The search for optimal pressure reduction strategies: an example of nutrient reduction in the Sava basin. From left to right: (i) decision variables depends on administrative regions of the basin; (ii) an example of management strategy (table) in the decision space: the columns correspond to water pressure sources (four sectorial nutrient pollution); the rows refer to the administrative units; the values in the table are the rates of reduction of nutrient pollution (0–100%) of the strategy. (iii) Mapping of the strategy in the objective space by evaluating its outcomes in terms of effort and environmental impact. (iv) The two-dimensional objective space (Environmental stress vs Effort), in which Pareto optimal strategies defines the border of what can be achieved: point A belongs to the Pareto front of minimizing it achieves the same environmental outcome of point B but with a lower effort, and it achieves a larger environmental outcome than point C for the same effort.

Management strategies to reduce environmental pressures

ESPRES allows assessing environmental outcomes versus difficulties in tackling basin pressures. The efficiency of alternative management strategies to reduce pressures on water is evaluated in terms of the achievements of two contrasting objectives, an environmental one and a socio-economic one (effort).

A management strategy consists of a set of decision variables on the rate of pressure reduction per sector (pressure source) and per region (spatial unit) (Fig. 1). Currently ESPRES has two modules, designed to consider two different water pressures. The Quantity module focuses on water stress, and comprises five sectors contributing to alterations of water quantity, namely domestic, energy, livestock, irrigation and industrial sectors.

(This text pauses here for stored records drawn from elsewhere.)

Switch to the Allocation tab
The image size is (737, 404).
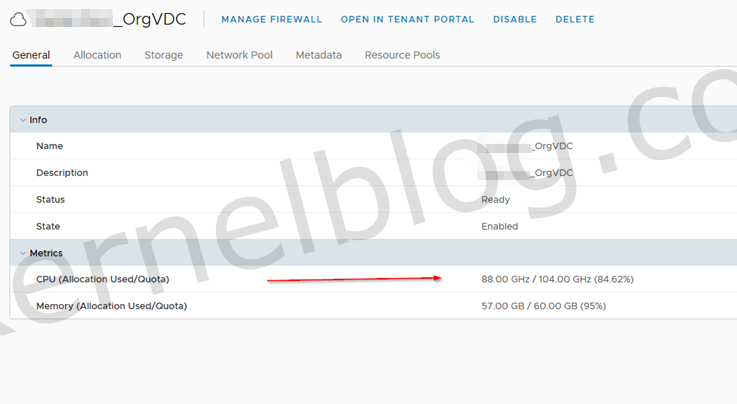(x=97, y=55)
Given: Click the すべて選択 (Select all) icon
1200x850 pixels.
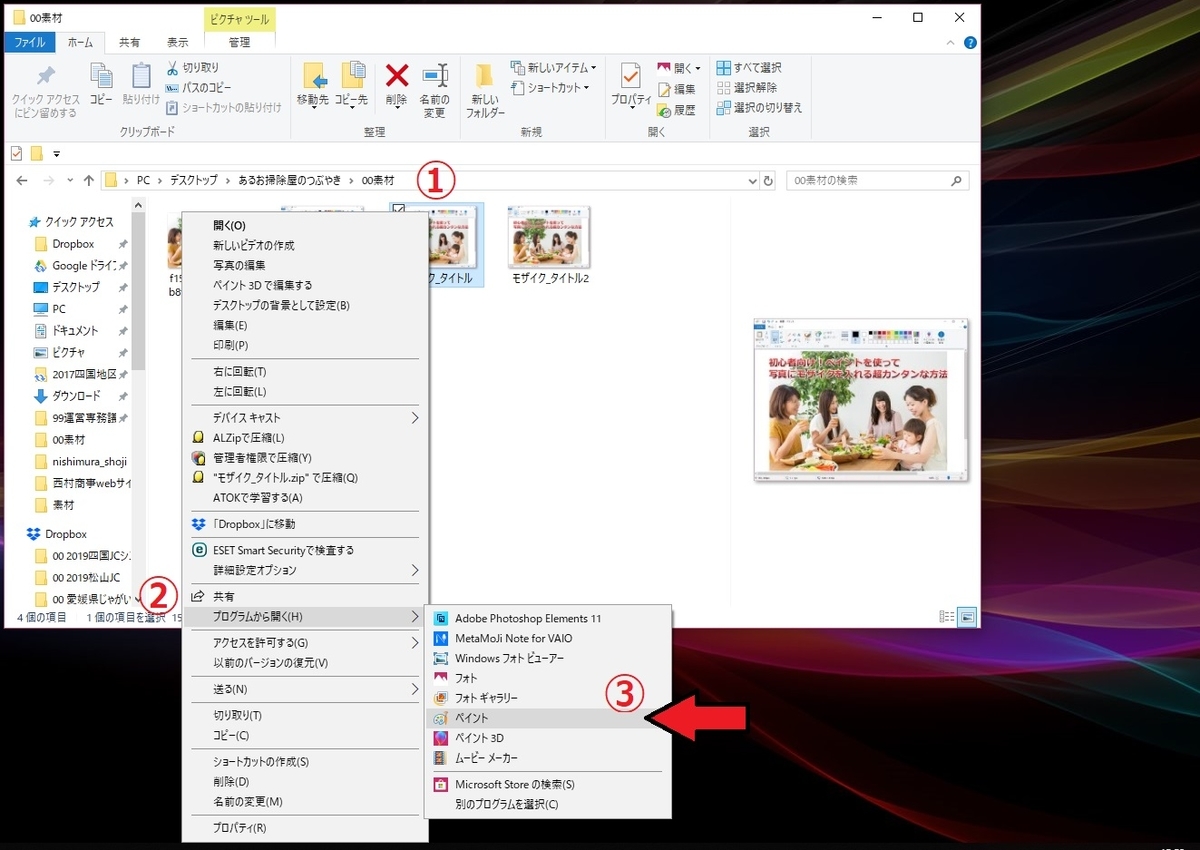Looking at the screenshot, I should tap(755, 67).
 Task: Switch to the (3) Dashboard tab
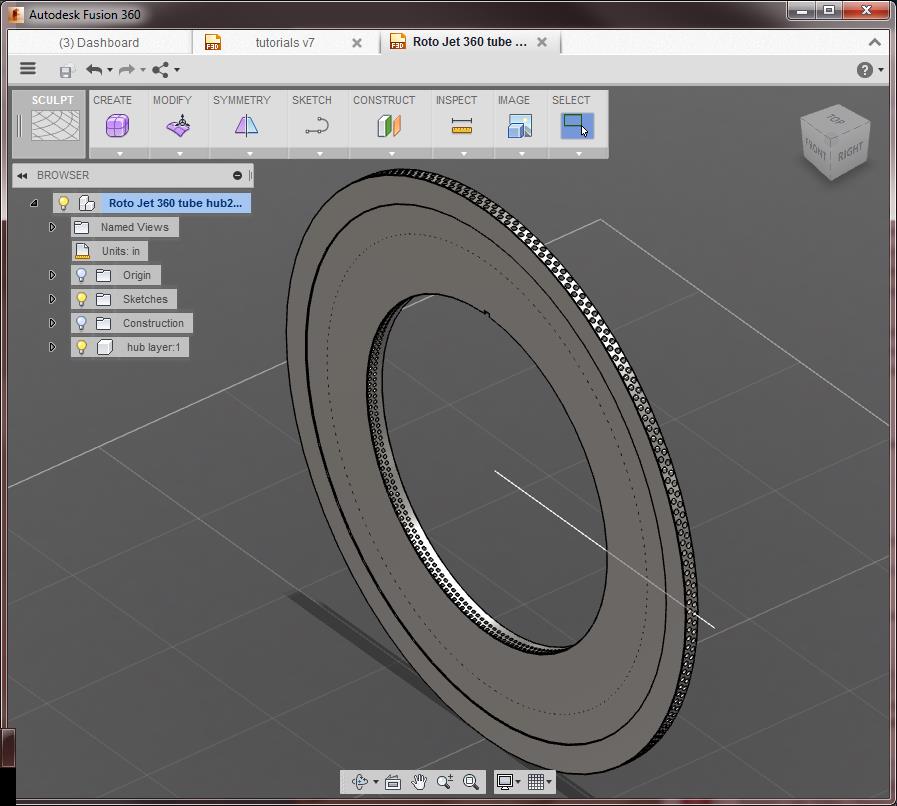(x=99, y=42)
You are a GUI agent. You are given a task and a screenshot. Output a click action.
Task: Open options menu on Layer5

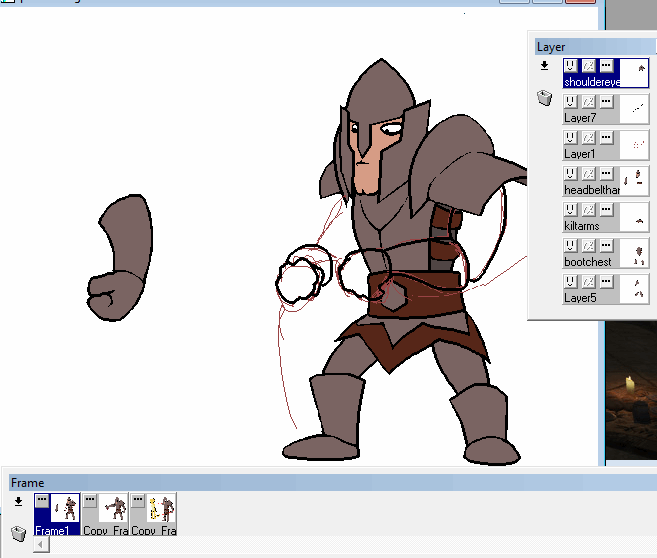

The Quality module tackles nutrient (specifically nitrogen) pollution; in this module four sectors are defined as main responsible for nitrogen emissions, namely nitrogen from manure fertilization, from mineral fertilization, from point sources, and from scattered dwellings.

The spatial units are the administrative regions of the basin. Currently, ESPRES considers European Nuts2 regions (https://en.wikipedia.org/wiki/Category:NUTS_2_statistical_regions_of_the_European_Union). These are regarded as the relevant units for environmental planning, because at this level political decisions can be made independently. It is also possible to select a higher aggregation level. At the moment, ESPRES includes four European basins: Adige (Italy), Ebro (Spain), Evrotas (Greece), and Sava (Slovenia, Croatia, Bosnia and Herzegovina, Montenegro, Albania and Serbia), which are case studies of the Globaqua project (Navarro-Ortega et al., 2015; GLOBAQUA, 2018a, GLOBAQUA, 2018b). In the future, ESPRES will be extended to all European basins. The four basins are affected by water scarcity either due to climatic or societal reasons, but anthropogenic stressors acting on the freshwater network are different (Lutz et al., 2016). The number of administrative regions of a river basin depends on its size and geography: one in the Evrotas, four in the Adige, 10 in the Sava, and 11 in the Ebro. In this study, nutrient pollution in the transboundary Sava River Basin is taken as an example to illustrate the tool. Tutorials that extend analysis to water stress and to other basins are available on the ESPRES pages (www.espres.eu) and on the e-learning platform OpenTea (http://www.opentea.eu/en/e-learning/courses-Managing-the-effects-of-multiple-stressors-on-aquatic-ecosystems-under-water-scarcity.25/).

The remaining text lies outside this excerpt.